Answer Key for CSE-304 Final of Fall '97
1. a.
%%
"++" {printf("+ 1");}
.|\n {printf("%s", yytext);}
%%
b.
%%
([ \t]*[\n])+ {printf("<P>");}
. {printf("%s", yytext);}
%%
2. If all we have to do is translate \begin...\end commands, such as
\begin{itemize} .. \end{itemize}, then a simple lex translator
will do:
%%
"\begin{itemize}" {printf("<UL>\n");}
"\end{itemize}" {printf("</UL>\n");}
"\begin{document}" {printf("<html>\n");}
"\end{document}" {printf("</html>\n");}
"\begin{enumerate}" {printf("<OL>\n");}
"\end{enumerate}" {printf("</OL>\n");}
"\begin{quote}" {printf("<blockquote>\n");}
"\end{quote}" {printf("</blockquote>\n");}
...
The above translation will ensure that, given a well formed
(syntactically correct) LaTeX file, we will output
a correct HTML file.
On the other hand, if we want to translate other commands, such
as font-changing commands like \em, we run into a block-nesting
problem. In this case, we will need to write a parser for
LaTeX which has grammar rules of the form:
stmt: OPEN_BRACE EM stmt1 CLOSE_BRACE
for which we will write (syntax-directed) translation rules of
the form:
{stmt.html = "<em>" ++ stmt1.html ++ "</em>";}
where .html is an attribute of stmt that contains the html string
corresponding to stmt, and "++" stands for string concatenation.
3. a. Yes, L = (0|1)*00
b. Yes. Finite automata can be used to count using values in a
finite set (0, 1, 2 in this case).
Consider the NFA:
Start state: s0
Transitions:
From To Symbol
s0 s1 1
s0 s0 0
s1 s1 1
s1 s2 0
s2 s1 0
s2 s2 1
Final state: s0.
In this automaton, we reach s_i whenenver input modulo 3 is i,
and hence recognize exactly the numbers divisible by 3.
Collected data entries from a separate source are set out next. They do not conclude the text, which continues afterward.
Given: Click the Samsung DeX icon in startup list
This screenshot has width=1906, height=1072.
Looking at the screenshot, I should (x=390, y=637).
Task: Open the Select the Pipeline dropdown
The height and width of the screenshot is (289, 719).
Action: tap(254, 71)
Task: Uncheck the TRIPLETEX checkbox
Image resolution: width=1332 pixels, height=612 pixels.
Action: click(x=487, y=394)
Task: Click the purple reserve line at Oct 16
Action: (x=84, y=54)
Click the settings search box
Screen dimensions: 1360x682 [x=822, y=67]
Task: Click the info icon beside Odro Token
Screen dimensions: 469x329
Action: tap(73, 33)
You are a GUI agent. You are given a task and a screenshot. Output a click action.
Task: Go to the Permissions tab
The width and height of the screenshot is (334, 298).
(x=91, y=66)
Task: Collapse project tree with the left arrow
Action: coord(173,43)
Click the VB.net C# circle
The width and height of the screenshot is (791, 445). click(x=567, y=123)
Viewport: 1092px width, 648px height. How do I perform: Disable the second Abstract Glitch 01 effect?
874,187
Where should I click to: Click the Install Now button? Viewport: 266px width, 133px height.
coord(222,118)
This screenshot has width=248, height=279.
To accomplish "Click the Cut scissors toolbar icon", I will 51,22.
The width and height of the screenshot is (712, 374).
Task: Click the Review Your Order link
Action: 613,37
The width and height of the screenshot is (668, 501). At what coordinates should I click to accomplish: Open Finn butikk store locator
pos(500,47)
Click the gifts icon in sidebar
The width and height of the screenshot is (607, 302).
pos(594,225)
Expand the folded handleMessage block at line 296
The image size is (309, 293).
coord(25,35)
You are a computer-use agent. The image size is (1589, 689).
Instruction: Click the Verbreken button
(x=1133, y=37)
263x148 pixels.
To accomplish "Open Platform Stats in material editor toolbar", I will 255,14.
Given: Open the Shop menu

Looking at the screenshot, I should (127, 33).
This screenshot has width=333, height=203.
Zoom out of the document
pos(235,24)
Regular languages are equivalent to languages recognized by
finite automata, and hence we can write a regular expression
corresponding to the above automaton.
4. a. No. G4 is ambiguous, so cannot be LL(1).
b. I0 = {
E' -> . E
E -> . E + E
E -> . E * E
E -> . id
}
I1 = goto(I0, E)
= {
E' -> E.
E -> E. + E
E -> E. * E
}
I2 = goto(I0, id)
= {
E -> id.
}
I3 = goto(I1, +)
= {
E -> E + .E
E -> . E + E
E -> . E * E
E -> . id
}
I4 = goto(I1, *)
= {
E -> E * .E
E -> . E + E
E -> . E * E
E -> . id
}
I5 = goto(I3, E)
= {
E -> E + E.
E -> E. + E
E -> E. * E
}
I6 = goto(I4, E)
= {
E -> E * E.
E -> E. + E
E -> E. * E
}
c. Let the rules of the grammar be:
0. E' -> E
1. E -> E + E
2. E -> E * E
3. E -> id
The SLR(1) action table is:
State id + * $
0 S,2
1 S,3 S,4 Acc
2 R3 R3 R3
3 S,2
4 S,2
5 S,3/R1 S,4/R1 R1
6 S,3/R2 S,4/R2 R2
d. + is left associative:
action(5, +) = R1
* is left associative:
action(6, *) = R2
+ has lower precedence than *:
action(5, *) = S,4
action(6, +) = R2
5. a. S -> L {S.val = L.val }
L -> L1 B {L.val = L1.val*2 + B.val}
L -> B {L.val = B.val}
B -> 0 {B.val = 0}
B -> 1 {B.val = 1}
b. val is a synthesized attribute of S, L, and B.
In each rule above, note that val of the lhs symbol is
computed based on the val of rhs symbols.
6. a. a[i].x refers to field x of object a[i]. Many classes may have
fields named x; without knowing the class of a[i], x we cannot
know which of these fields a[i].x refers to.
b. x could be a field inherited from a superclass.
c. c.i: int
c.j: boolean
d.i: float
d.j: float
7. a. array(integer, 10)
b. pointer(char) x pointer(char) -> integer
8. In the following, we assume that all expressions are integer expressions.
a. E -> E1 + E2
{
E.code = E1.code ||
E2.code ||
emit(iadd())
}
E -> id
{
E.code = emit(ildc(id.offset)) ||
emit(load());
}
E -> int
{
E.code = emit(ildc(int.val));
}
b. To E -> id in (a) above, add:
E.lcode = emit(ildc(id.offset));
E -> E1 = E2
{
E.code = E1.lcode ||
E2.code ||
emit(store());
}
c. E -> E1 += E2
{
E.code = E1.lcode ||
emit(dup()) || /* need both l- and */
emit(load()) || /* r-values */
E2.code ||
emit(iadd()) ||
emit(store());
}